# Excerpt provided:
──────────────────────────────

[Rcpp-devel] RcppArmadillo inv() depends on Lapack, zgetri_ not available on CRAN / R-forge?

baptiste auguie baptiste.auguie at googlemail.com
Tue Jun 7 23:20:26 CEST 2011


On 8 June 2011 09:04, Douglas Bates <bates at stat.wisc.edu> wrote:
> On Tue, Jun 7, 2011 at 3:47 PM, baptiste auguie
> <baptiste.auguie at googlemail.com> wrote:
>> On 8 June 2011 08:03, Douglas Bates <bates at stat.wisc.edu> wrote:
>>> On Tue, Jun 7, 2011 at 2:34 PM, baptiste auguie
>>> <baptiste.auguie at googlemail.com> wrote:
>>>> Hi Doug,
>>>>
>>>> On 8 June 2011 03:43, Douglas Bates <bates at stat.wisc.edu> wrote:
>>>>>
>>>>> On Jun 6, 2011 4:17 AM, "baptiste auguie" <baptiste.auguie at googlemail.com>
>>>>> wrote:
>>>>>>
>>>>>> Thank you for the explanations below.
>>>>>>
>>>>>> On 5 June 2011 10:40, Dirk Eddelbuettel <edd at debian.org> wrote:
>>>>>> >
>>>>>> > On 5 June 2011 at 10:12, baptiste auguie wrote:
>>>>>> > | Hi Dirk and all,
>>>>>> > |
>>>>>> > | On 4 June 2011 12:04, Dirk Eddelbuettel <edd at debian.org> wrote:
>>>>>> > | >
>>>>>> > | > Baptiste,
>>>>>> > | >
>>>>>> > | > On 4 June 2011 at 11:45, baptiste auguie wrote:
>>>>>> > | > | Dear list,
>>>>>> > | > |
>>>>>> > | > | My package cda, which I was hoping to release on CRAN, fails to
>>>>>> > | > | compile on R-forge with error,
>>>>>> > | > |
>>>>>> > | > | ** testing if installed package can be loaded
>>>>>> > | > | Error in dyn.load(file, DLLpath = DLLpath, ...) :
>>>>>> > | > |   unable to load shared object
>>>>>> > '/tmp/RtmpbztUMm/Rinst1829c04c/cda/libs/cda.so':
>>>>>> > | > |   /tmp/RtmpbztUMm/Rinst1829c04c/cda/libs/cda.so: undefined symbol:
>>>>>> > zgetri_
>>>>>> > | > |
>>>>>> > | > | It builds fine on my local machines (Mac OS 10.5, 10.6).

──────────────────────────────

# Provided records:
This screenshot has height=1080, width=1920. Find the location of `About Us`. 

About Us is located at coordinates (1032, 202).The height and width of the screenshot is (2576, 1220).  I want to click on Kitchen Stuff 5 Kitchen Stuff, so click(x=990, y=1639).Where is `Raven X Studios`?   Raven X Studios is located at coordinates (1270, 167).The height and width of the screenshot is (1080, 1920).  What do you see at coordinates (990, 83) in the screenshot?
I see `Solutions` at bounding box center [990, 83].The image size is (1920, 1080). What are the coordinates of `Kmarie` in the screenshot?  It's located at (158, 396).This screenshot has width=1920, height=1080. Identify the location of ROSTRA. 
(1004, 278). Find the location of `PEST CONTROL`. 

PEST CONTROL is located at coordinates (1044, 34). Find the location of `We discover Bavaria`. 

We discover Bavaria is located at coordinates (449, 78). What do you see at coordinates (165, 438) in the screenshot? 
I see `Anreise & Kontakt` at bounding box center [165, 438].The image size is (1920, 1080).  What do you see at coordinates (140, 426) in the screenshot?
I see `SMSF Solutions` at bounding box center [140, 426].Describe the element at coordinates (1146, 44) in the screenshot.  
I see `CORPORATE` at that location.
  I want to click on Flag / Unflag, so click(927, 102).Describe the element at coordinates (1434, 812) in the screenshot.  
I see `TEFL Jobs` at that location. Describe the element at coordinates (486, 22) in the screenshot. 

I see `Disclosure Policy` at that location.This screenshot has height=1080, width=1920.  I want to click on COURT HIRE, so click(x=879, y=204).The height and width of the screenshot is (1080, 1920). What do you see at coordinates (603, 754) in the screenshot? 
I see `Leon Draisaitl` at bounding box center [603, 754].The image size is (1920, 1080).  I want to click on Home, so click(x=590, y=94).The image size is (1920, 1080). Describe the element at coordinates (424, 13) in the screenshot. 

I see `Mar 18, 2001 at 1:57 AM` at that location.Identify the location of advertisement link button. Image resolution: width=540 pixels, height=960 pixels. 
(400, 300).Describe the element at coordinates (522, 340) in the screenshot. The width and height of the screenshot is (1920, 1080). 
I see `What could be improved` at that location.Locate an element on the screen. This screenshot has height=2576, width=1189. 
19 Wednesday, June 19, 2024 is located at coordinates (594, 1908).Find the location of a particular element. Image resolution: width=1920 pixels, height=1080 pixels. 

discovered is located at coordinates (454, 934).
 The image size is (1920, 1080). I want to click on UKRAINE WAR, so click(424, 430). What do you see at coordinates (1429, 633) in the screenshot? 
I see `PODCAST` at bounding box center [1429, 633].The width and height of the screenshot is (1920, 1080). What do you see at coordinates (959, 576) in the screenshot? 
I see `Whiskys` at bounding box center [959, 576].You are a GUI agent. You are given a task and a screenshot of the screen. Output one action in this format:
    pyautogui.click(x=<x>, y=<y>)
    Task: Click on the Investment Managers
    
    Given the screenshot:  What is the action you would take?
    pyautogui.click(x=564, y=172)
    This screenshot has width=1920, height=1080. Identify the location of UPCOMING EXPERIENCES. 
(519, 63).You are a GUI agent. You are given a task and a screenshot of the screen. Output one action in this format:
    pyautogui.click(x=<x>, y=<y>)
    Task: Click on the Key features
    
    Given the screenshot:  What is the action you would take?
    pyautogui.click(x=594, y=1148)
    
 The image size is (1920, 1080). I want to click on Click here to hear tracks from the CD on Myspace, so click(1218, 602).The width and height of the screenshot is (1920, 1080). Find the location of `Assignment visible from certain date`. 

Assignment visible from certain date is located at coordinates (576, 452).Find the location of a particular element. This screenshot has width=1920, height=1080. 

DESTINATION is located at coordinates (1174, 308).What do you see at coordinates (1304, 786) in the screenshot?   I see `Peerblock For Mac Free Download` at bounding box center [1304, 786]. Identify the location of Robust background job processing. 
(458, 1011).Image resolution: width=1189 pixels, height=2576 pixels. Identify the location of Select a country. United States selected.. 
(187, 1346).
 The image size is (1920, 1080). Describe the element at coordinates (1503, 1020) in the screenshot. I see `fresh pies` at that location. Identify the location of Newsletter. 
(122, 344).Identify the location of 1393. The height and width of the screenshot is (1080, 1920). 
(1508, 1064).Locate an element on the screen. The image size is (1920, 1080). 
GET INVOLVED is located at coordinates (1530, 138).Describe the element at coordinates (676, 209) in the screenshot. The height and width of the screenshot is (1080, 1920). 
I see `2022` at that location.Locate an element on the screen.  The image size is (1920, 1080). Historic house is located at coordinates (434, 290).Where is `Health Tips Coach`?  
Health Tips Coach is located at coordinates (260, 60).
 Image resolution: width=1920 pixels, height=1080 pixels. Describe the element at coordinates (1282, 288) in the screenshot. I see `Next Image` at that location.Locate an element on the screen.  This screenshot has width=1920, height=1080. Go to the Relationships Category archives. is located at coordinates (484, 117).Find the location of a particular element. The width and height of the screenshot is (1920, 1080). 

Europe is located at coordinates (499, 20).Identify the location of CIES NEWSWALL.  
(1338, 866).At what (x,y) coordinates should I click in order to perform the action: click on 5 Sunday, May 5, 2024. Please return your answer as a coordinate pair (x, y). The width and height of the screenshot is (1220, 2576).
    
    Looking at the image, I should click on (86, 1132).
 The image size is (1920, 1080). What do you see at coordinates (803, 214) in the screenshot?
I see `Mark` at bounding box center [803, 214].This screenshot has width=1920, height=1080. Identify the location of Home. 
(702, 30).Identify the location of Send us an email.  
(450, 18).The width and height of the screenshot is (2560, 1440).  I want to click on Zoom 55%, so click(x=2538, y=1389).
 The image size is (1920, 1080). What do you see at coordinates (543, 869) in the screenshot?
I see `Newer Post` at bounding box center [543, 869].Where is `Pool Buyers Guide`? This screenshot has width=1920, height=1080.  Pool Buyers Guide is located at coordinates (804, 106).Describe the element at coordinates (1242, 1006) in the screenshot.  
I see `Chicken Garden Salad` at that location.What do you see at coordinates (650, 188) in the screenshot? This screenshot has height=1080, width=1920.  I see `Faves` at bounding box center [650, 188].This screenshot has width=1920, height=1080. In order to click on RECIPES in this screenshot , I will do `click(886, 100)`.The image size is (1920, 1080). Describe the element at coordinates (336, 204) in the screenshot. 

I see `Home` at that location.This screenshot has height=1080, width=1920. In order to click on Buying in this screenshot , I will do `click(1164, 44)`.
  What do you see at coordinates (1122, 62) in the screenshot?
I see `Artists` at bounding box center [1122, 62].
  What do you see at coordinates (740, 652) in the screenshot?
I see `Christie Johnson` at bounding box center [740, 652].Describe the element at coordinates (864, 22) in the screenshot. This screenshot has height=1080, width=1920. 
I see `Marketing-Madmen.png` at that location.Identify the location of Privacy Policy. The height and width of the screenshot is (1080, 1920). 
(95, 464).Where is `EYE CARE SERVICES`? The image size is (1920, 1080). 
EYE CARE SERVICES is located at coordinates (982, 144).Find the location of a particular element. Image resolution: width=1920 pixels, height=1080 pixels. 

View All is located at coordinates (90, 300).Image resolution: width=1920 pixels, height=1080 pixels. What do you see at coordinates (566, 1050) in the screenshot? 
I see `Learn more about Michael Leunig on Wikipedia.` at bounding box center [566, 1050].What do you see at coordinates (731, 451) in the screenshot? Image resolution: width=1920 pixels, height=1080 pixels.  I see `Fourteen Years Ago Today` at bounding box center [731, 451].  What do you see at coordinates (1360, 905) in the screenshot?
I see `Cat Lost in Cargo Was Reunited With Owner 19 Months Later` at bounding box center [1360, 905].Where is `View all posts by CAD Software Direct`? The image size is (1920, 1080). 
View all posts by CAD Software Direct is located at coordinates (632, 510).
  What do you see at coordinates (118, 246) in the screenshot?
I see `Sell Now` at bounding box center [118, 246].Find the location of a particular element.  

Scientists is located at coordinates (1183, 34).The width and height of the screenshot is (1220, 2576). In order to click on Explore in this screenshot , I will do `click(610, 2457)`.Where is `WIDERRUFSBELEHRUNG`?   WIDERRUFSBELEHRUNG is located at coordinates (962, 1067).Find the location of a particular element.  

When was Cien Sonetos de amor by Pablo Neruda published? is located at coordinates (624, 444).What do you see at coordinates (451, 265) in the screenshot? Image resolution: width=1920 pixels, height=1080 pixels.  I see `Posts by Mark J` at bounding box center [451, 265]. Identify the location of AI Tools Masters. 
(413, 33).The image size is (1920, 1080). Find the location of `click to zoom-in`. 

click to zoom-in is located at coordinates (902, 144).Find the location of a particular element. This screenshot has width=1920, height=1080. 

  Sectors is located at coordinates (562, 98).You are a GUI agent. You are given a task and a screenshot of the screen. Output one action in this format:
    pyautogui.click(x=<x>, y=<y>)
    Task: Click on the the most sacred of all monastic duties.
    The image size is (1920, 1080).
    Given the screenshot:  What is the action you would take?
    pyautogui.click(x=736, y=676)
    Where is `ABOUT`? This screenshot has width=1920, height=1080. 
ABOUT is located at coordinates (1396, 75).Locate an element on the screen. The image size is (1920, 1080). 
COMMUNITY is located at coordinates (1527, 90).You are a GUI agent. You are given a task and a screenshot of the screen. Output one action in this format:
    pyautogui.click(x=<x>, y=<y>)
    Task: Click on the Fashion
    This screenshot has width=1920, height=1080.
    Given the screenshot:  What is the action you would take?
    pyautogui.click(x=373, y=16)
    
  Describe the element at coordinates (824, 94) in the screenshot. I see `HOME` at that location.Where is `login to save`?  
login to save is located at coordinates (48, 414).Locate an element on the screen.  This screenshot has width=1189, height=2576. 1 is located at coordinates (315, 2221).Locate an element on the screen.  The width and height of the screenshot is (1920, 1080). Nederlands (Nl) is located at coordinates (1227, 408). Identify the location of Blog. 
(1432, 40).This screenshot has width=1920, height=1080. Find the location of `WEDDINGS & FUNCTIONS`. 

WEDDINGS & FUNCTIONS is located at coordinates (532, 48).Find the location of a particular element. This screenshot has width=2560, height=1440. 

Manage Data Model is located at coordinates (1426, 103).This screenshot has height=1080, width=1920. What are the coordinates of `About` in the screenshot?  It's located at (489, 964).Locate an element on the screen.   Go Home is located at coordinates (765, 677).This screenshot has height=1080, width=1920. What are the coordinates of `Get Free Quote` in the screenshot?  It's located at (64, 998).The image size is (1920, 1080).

──────────────────────────────

# To do:
(a) According to the mailing list message about RcppArmadillo, which undefined symbol makes the cda package fail to load on R-forge?
(b) Copy the passage of the RcppArmadillo mailing list message starting at "On 8 June 2011 09:04, Douglas" and ending at "the explanations below.".

# Expected outputs:
(a) zgetri_

(b)
On 8 June 2011 09:04, Douglas Bates <bates at stat.wisc.edu> wrote:
> On Tue, Jun 7, 2011 at 3:47 PM, baptiste auguie
> <baptiste.auguie at googlemail.com> wrote:
>> On 8 June 2011 08:03, Douglas Bates <bates at stat.wisc.edu> wrote:
>>> On Tue, Jun 7, 2011 at 2:34 PM, baptiste auguie
>>> <baptiste.auguie at googlemail.com> wrote:
>>>> Hi Doug,
>>>>
>>>> On 8 June 2011 03:43, Douglas Bates <bates at stat.wisc.edu> wrote:
>>>>>
>>>>> On Jun 6, 2011 4:17 AM, "baptiste auguie" <baptiste.auguie at googlemail.com>
>>>>> wrote:
>>>>>>
>>>>>> Thank you for the explanations below.